Die Frage „Wohin mit dem Unrat?“ wird immer akuter. Gegenwärtig werden rund drei Viertel des Mülls auf sogenannte „ungeordnete Deponien“ gebracht, eine höfliche Umschreibung für jedem Wind und Wetter ausgesetzte Lagerplätze Ohne die geringsten Vorkehrungen gegen Umweltschäden. Ein besonderes Problem stellt der „Sondermüll“ dar, der häufig aggressive und giftige Substanzen aus dem industriellgewerblichen Bereich enthält.

Nach Berechnungen des Ge-sundheitsminißteriums würde die ordnungsgemäße Beseitigung der festen Abfälle zumindest vier Milliarden Schilling pro Jahr kosten. Trotz der erschreckend hohen Kosten aber muß diese Aufgabe gelöst werden — und sie kann gelöst werden. Wenn dies bis heute nicht geschehen ist, dann nur infolge Sparsamkeit am falschen Platz.

Nehmen wir an, die Politiker würden sich spät, aber doch entschließen, eine Generalsanierung des Müllproblems in Angriff zu nehmen: Auch damit wäre die Sache noch nicht erledigt. Wenn der Müllanfall weiterhin so rasant zunimmt, wird die technische und vor allem die kostenmäßige Seite der Müllfrage immer schwerer in den Griff zu bekommen sein.

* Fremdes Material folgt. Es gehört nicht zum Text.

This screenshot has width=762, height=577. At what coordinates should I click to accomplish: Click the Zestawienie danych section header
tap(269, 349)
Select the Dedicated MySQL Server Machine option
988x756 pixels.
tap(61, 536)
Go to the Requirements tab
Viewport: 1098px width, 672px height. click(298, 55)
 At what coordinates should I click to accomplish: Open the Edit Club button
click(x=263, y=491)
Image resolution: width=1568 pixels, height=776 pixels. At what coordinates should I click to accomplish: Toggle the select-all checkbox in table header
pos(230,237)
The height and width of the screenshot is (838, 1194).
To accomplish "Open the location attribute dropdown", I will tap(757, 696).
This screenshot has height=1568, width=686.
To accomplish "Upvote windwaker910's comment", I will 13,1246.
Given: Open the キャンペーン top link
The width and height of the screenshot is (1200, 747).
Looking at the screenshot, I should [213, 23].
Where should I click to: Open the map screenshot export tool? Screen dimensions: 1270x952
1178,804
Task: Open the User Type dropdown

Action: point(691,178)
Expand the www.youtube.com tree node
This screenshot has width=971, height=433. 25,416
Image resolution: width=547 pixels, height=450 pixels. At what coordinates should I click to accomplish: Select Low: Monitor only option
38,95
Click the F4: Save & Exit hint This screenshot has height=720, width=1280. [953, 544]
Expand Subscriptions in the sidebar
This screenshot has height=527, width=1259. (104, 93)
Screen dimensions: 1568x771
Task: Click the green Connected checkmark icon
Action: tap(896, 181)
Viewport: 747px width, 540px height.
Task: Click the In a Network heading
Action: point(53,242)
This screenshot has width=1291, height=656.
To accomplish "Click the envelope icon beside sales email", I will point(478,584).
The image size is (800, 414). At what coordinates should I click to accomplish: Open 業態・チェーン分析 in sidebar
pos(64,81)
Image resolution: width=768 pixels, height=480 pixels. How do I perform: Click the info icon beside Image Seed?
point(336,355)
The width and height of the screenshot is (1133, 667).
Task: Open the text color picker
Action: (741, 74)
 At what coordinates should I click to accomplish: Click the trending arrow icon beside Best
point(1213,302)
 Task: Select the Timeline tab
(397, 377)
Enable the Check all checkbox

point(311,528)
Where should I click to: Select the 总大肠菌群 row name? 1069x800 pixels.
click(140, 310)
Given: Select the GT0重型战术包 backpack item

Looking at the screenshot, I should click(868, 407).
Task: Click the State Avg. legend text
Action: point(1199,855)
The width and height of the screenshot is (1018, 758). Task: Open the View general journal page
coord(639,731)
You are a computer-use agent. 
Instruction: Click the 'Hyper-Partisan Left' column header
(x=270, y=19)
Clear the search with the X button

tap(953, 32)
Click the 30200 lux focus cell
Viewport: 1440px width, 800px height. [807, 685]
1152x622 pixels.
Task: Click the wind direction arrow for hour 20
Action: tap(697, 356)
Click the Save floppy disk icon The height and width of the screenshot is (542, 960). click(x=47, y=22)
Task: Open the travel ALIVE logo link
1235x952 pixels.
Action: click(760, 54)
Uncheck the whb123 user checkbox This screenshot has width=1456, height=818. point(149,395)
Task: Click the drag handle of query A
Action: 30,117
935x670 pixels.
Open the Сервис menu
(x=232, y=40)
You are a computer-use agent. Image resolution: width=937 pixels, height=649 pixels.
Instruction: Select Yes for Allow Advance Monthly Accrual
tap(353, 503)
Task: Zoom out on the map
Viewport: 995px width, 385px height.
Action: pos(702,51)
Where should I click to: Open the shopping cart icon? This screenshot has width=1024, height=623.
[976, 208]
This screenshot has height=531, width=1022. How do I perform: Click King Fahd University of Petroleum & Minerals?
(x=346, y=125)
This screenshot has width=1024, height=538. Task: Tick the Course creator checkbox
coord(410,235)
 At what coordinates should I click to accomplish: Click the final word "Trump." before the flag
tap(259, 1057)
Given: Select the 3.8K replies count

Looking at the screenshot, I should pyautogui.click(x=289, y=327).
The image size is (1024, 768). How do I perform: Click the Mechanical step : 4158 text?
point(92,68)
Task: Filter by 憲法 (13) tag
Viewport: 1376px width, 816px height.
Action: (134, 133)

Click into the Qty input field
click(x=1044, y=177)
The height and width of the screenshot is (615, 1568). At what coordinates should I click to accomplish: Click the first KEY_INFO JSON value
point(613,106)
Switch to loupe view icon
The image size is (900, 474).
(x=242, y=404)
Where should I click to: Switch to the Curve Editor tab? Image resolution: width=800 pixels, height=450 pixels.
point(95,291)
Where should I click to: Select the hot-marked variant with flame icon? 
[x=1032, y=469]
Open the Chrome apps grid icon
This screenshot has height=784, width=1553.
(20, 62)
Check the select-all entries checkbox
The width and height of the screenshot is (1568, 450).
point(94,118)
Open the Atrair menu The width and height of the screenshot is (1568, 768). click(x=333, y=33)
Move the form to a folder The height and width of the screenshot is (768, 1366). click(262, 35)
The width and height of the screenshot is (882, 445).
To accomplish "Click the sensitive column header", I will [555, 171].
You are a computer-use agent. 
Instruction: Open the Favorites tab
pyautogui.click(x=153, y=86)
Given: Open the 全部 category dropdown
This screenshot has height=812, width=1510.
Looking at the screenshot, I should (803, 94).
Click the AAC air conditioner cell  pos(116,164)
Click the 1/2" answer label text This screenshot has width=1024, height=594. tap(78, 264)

Ein Umdenken ist am Platze. Wir dürfen uns nicht damit abfinden, daß mehr Wohlstand größere Abfallhaufen bedeutet. Sicherlich gibt es organisatorische Abhilfen, um die Müllvermehrung zu bremsen, beispielsweise, indem man durch entsprechende Abgaben mit dem Unfug der Einwegverpackungen aufräumt; oder indem man nicht verrottbare Kunststoffe durch verrottbare Materialien ersetzt.

Darüber hinaus müssen wir uns auch fragen, ob unser Wohlstandskonzept noch stimmt. Nichts gegen Wirtschaftswachstum und steigende Kaufkraft. Wir müssen uns aber fragen, ob uns das rein quantitativ-materialistische Denken keinen Streich spielt, ob bei Beibehaltung der derzeitigen Konzeption mehr Konsum tatsächlich noch mehr Wohlstand bringt. Immer häufiger reduziert sich der steigende Lebensstandard auf eine höhere Frequenz des Kauferlebnisses — und dies muß denn doch als die primitivste Form menschlicher Wunscherfüllung betrachtet werden.

Das gleiche gilt für alle anderen Konsumgüter: Wenn Mehrkonsum keine neuen Dimensionen des menschlichen Daseins aufschließt, sondern sich im erhöhten Verschleiß erschöpft, dann hat er seinen Zweck verfehlt.